ARTÍCULO

###

La escena se repite con mayor o menor drama de ciudad a ciudad al momento de balancear un siempre deficitario presupuesto. Se repite también, cada año, la necesidad de seguir financiando proyectos que se vendieron en un inicio como “sostenibles” pero que siguen drenando las arcas municipales.
Entendemos la sostenibilidad económica como la capacidad de una organización, proyecto o evento, para generar suficiente retorno sobre la inversión (ROI) para cubrir sus costos. La ambiental se mide restando el impacto causado en un sistema biológico del beneficio que se genera por su explotación. Un nuevo aeropuerto con autogeneración eléctrica, reciclaje de aguas grises y uso de materiales reciclados, solo podría considerarse sostenible si crea suficiente valor como para no requerir una inyección constante de recursos públicos para costear su operación.
De requerirlos, ese dinero irá a financiar el apodo de “sostenible” que le pusieron los promotores, y se dejará de invertir en otros rubros de mayor impacto en el bienestar de la gente. Esos rubros se multiplican cada año a medida que los gobiernos crecen y asumen más competencias. Debido a factores externos como costos laborales o aranceles a materiales de construcción, los costos para financiarlos son mayores. Las entidades públicas se ven en problemas al momento de cuadrar sus finanzas y la respuesta recurrente y poco creativa es elevar impuestos.
Los sistemas políticos que definen claramente las competencias de cada nivel de gobierno, calculan la carga tributaria añadiendo el porcentaje que representan los impuestos sobre la renta, los que gravan las actividades comerciales y profesionales, y los prediales. Donde hay mayor descentralización, las ciudades se autofinancian gravando porcentajes mayores sobre la propiedad; y los gobiernos nacionales, en correspondencia con la devolución de competencias, cobran porcentajes algo menores sobre la renta, que compensan la carga total. Eso les da a los municipios un campo de acción mayor y les permite usar descuentos y exenciones al impuesto predial como incentivo atractivo para inversiones.
Este contexto otorga a los municipios mayor responsabilidad sobre la ejecución de proyectos de desarrollo. También reduce su dependencia en el gobierno central, situación que podría ser usada como herramienta de coerción en gobiernos menos éticos.
Un alza en impuestos prediales en una economía tan controlada centralmente, tan poco productiva y con un nivel de ingresos tan bajo como la ecuatoriana, generaría un impacto excesivo sobre el consumidor. Sin embargo, esa respuesta es la que encuentran ciudades alrededor del mundo para que las cuentas cuadren.
Pocas veces se enfoca la búsqueda del problema en la sostenibilidad real de las iniciativas públicas. Pongamos como ejemplo el Instituto Metropolitano de Patrimonio de Quito. Su presupuesto anual asciende a $20’035.866,93 según datos actualizados el 31 de octubre de 2018. Lo destinado a obra pública es $15’677.353,10. De ese monto salen todas las obras de recuperación patrimonial de Quito. Decenas de entidades públicas que funcionan en edificios patrimoniales tienen peticiones de mantenimiento de estructuras, cubiertas, muros o materiales que el IMP debe atender.

###

MATERIAL
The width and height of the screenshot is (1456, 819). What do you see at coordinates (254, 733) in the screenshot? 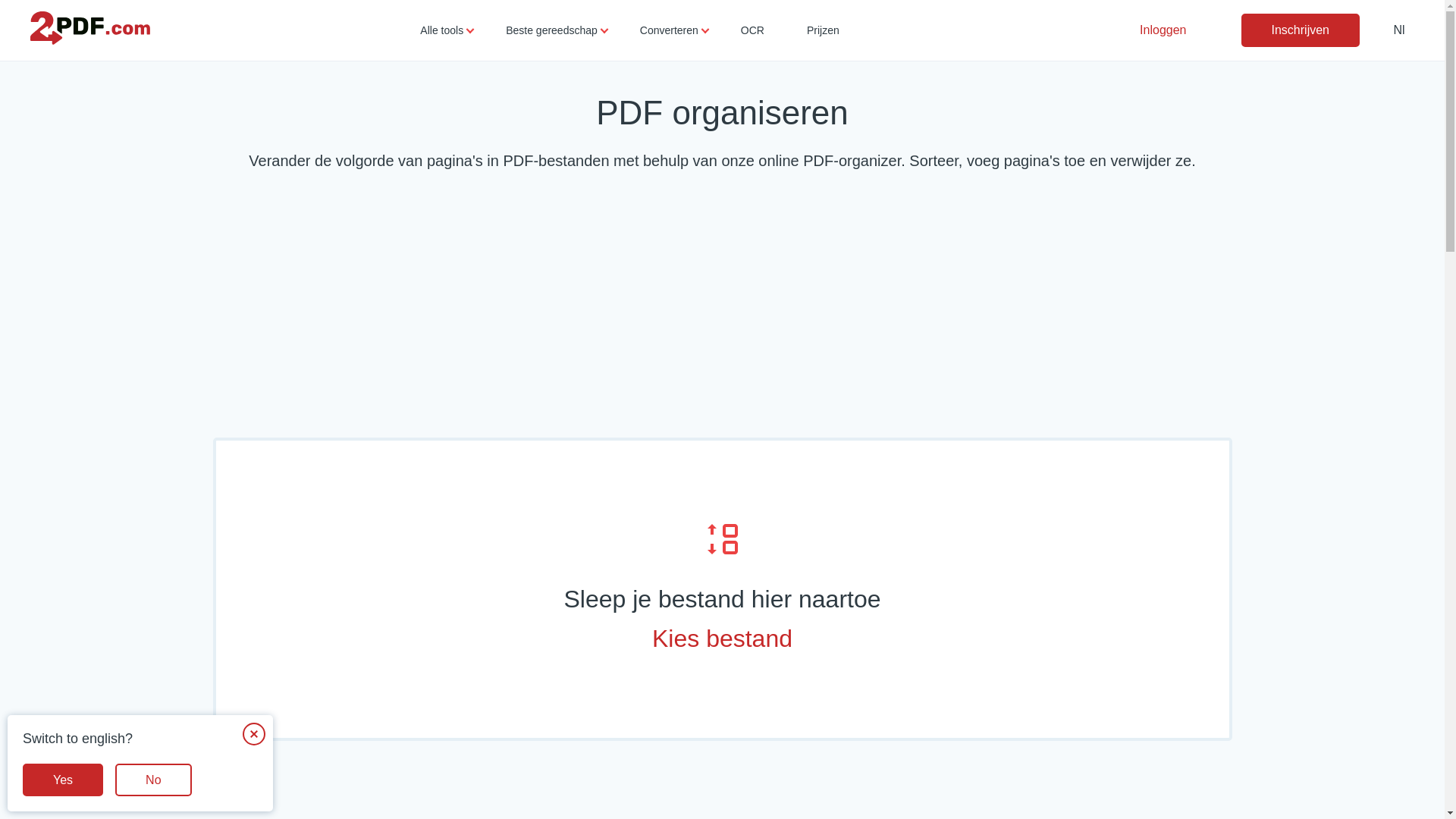
I see `'Close the window'` at bounding box center [254, 733].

###

TAREAS
1. Según el artículo sobre la sostenibilidad de los proyectos públicos, ¿a cuánto asciende el presupuesto anual del Instituto Metropolitano de Patrimonio de Quito?
2. Reanuda el artículo sobre la sostenibilidad de los proyectos públicos a partir de su última oración.
Las líneas no guardan relación con el artículo.

RESPUESTAS
1. Asciende a $20’035.866,93, según datos actualizados el 31 de octubre de 2018.

2.
Una parte del presupuesto de obras de recuperación patrimonial debe destinarse a reparaciones de obras entregadas anteriormente. Esto implica que el costo de rehabilitar, construir o adecuar esas instalaciones no fue el presupuestado. Así las cosas, el reducido presupuesto del IMP no se destina completamente a valorizar el patrimonio de Quito sino a financiar la operación de varias entidades municipales que no crean suficiente valor para rehabilitar los inmuebles patrimoniales que ocupan.
Es difícil pretender que todos los proyectos tengan ROI. Las obras viales, al constituir esencialmente rutas de escape, no lo van a tener nunca porque eliminan el contacto de los consumidores con la economía local, y rara vez cumplen sus proyecciones de “nivel de servicio”. Un rediseño de calles para hacerlas peatonales y permitir la ocupación del espacio público lo tendrá, según estudios, muy pronto, manifestados en movimiento económico privado y recaudaciones públicas. De igual modo, una escuela pública no es un proyecto del que se pueda esperar un ROI positivo, pero teatros, museos y centros culturales sí.
Una opción es sincerar los presupuestos institucionales. Separar las inversiones de los gastos recurrentes, y darles a esas inversiones el requerimiento de generar retornos económicos para financiarse. El cambio de paradigma que esto supone colocaría a gigantes como EPMMOP en un segundo plano, como meros administradores de gasto. Por otro lado, entidades que subsisten con dificultad como el mencionado instituto de patrimonio, las fundaciones de museos y teatros entre otras, pasarían a ser componentes importantes para la recaudación municipal y la consecuente salud presupuestaria de la ciudad.
El momento es crítico. Según el portal de Datos Abiertos, el “Metro” va a requerir alrededor del 60% del presupuesto municipal, lo que se traduce en $900 millones. No es claro si ese monto incluye gastos operativos o de otra índole que el sistema no logre generar y el municipio deba subvencionar. Un presupuesto superior al millardo y medio de dólares dispondría de una suma cercana a los setecientos millones para todo el gasto restante. Incluso sin contar con que el volumen de pasajeros sea inferior al proyectado y se requieran erogaciones adicionales, el presupuesto municipal efectivo volvería a los niveles pre Revolución Ciudadana, pero con costos laborales, de materiales, de servicios y demás que responden a los distorsionados niveles a los que los elevó el correísmo en su afán modernizador.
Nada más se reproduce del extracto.